Write the next part of the passage on GDI metafiles below, picking up right after its last sentence.
-------- TEXT SHOWN
In effect, a metafile is a journal of GDI operations, and because all
GDI primitives can be recorded, any image that can be drawn can be
stored in a metafile. Because a metafile is in a standard format,
applications can exchange metafiles and use them for image storage.
The mapping mode of a metafile can be altered during playback. Thus,
the image can be scaled arbitrarily, with every component scaling
separately, which minimizes the loss of information for the image as a
whole and which is not characteristic of bitmaps. In addition, if the
image is sparse, a metafile uses less memory than does a bitmap of the
same image.
Because of their device independence and scaling abilities, metafiles
are useful for transferring images between applications, and most
applications support the Clipboard format associated with metafiles
(CF_METAFILEPICT). When treated as a single graphics primitive, a
metafile is easy to paste into an application without that application
needing to know about the specific content of the picture.
Basic Use
Creating a metafile is as simple as calling the
CreateMetaFile
function. An application can store a metafile in global memory or to
disk; using a memory metafile is faster, but it does use up memory.
The
CreateMetaFile function returns a handle to a metafile Device
Context (DC). To record into a metafile any function that performs an
output operation or sets a drawing attribute, use this handle in place
of a normal DC handle when calling that function.
----------------
-------- RECORDED DATA
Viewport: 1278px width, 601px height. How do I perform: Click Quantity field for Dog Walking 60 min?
----------------
- RESULT OF THIS TASK -
When the desired picture is stored in the metafile DC, the application
calls the
CloseMetaFile function. As its name implies, the
CloseMetaFile function closes the metafile DC so that it can no longer be used for recording. The function returns a handle to a metafile.
Now the metafile is ready for playback. The
PlayMetaFile function is
the simplest way to play back a metafile. It accepts a destination DC,
which is where the image is to be drawn, and the metafile itself. In
this function, GDI recalls every stored instruction in the metafile
and executes it to the destination DC. The application can place the
image anywhere in the destination DC and scale it to the desired size
by altering the logical coordinate system (see the following).
When the application is through with the metafile and before
terminating, the application must free GDI memory used by the metafile
by means of the
DeleteMetaFile function. If the metafile is stored on disk, the file remains untouched; only GDI memory associated with the
metafile is freed. GDI deletes all objects created during a metafile
playback as soon the playing is complete.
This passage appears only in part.